With data science tools, importing spreadsheets into a query-able database is effortless. Transformed data changes into a new structure from horizontal rows of data – to vertical columns of data grouped by common variables. You can then use the new structure for data visualization and advanced analytics.
Key Insights
- Many companies have large quantities of data stored in older or obsolete formats If curated and made accessible, this data can be used to address today’s business problems.
- Data science tools and best practices facilitate access to historical datasets and analyses that can enable your organization to generate new insights.
- Machine learning and AI solutions need historical data to be curated and prepared as inputs. Successful data migration and access to older data sources can help advance your machine learning initiatives.

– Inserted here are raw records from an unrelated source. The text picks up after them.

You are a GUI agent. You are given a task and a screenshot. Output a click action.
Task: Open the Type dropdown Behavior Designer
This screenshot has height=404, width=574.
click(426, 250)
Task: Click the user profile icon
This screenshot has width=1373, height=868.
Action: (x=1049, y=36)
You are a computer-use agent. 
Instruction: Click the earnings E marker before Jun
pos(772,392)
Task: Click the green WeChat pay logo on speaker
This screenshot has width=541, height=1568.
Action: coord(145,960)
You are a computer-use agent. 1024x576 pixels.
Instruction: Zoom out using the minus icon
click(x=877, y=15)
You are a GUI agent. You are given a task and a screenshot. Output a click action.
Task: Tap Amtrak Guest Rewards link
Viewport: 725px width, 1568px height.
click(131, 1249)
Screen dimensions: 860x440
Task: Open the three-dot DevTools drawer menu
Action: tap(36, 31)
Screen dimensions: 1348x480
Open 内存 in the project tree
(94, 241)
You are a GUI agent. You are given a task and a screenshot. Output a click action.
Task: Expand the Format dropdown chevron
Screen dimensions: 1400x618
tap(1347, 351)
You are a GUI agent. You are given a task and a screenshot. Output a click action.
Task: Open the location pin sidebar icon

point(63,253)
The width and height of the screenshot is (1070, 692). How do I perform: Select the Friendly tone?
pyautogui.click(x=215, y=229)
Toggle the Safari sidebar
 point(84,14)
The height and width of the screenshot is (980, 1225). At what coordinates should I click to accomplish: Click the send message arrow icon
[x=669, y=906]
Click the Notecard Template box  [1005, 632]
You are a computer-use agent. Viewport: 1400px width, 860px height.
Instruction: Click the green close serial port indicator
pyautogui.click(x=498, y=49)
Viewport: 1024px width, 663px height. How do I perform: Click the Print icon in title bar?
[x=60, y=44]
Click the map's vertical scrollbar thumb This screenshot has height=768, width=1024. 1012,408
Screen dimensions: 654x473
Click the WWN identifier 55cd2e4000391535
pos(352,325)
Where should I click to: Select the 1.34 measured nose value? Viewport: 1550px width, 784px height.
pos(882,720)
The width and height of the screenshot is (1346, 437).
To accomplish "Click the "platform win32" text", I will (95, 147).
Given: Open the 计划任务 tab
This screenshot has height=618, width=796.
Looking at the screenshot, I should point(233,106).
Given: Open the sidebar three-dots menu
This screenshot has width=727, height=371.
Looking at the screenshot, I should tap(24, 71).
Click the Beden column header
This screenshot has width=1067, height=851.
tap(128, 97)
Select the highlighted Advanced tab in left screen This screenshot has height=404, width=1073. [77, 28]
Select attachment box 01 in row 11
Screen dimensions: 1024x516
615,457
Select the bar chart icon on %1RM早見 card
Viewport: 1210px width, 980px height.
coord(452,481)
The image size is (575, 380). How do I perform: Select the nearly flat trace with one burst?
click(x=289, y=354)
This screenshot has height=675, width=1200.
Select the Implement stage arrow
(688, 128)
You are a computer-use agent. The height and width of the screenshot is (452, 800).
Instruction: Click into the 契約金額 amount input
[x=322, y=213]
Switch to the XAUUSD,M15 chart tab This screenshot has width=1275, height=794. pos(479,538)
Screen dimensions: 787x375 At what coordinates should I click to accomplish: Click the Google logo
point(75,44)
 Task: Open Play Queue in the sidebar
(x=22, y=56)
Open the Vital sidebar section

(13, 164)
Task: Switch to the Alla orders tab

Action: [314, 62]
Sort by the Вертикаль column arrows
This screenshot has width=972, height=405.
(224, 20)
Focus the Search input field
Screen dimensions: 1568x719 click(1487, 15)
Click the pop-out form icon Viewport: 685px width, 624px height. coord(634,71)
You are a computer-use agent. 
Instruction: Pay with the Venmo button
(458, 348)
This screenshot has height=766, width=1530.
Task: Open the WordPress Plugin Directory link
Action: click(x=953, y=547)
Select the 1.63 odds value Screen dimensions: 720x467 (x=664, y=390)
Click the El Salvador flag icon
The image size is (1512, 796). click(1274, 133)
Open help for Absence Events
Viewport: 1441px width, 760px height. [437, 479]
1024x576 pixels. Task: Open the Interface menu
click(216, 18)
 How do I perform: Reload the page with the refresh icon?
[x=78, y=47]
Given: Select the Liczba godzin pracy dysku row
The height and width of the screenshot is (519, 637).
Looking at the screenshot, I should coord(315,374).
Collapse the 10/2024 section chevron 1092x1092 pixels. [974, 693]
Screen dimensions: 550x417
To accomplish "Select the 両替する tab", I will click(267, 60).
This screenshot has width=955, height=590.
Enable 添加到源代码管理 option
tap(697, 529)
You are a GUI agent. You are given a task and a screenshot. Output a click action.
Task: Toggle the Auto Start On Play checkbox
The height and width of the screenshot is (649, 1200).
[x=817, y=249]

To help you evaluate ETL technology solutions, you can leverage our recommended list of business and technical requirements, and modify it for your organization. You can also use this sample scorecard to facilitate your efforts as your evaluate various ETL solutions.
Conclusion
By selecting a technology solution to extract, transform, and load data, you can develop a process to convert older, unused or forgotten data into assets that have ongoing value. When you implement a small proof of principle project, you help create a repeatable process that can be applied to other datasets. Over time, you can convert a substantial volume of legacy data to help address current and future business challenges.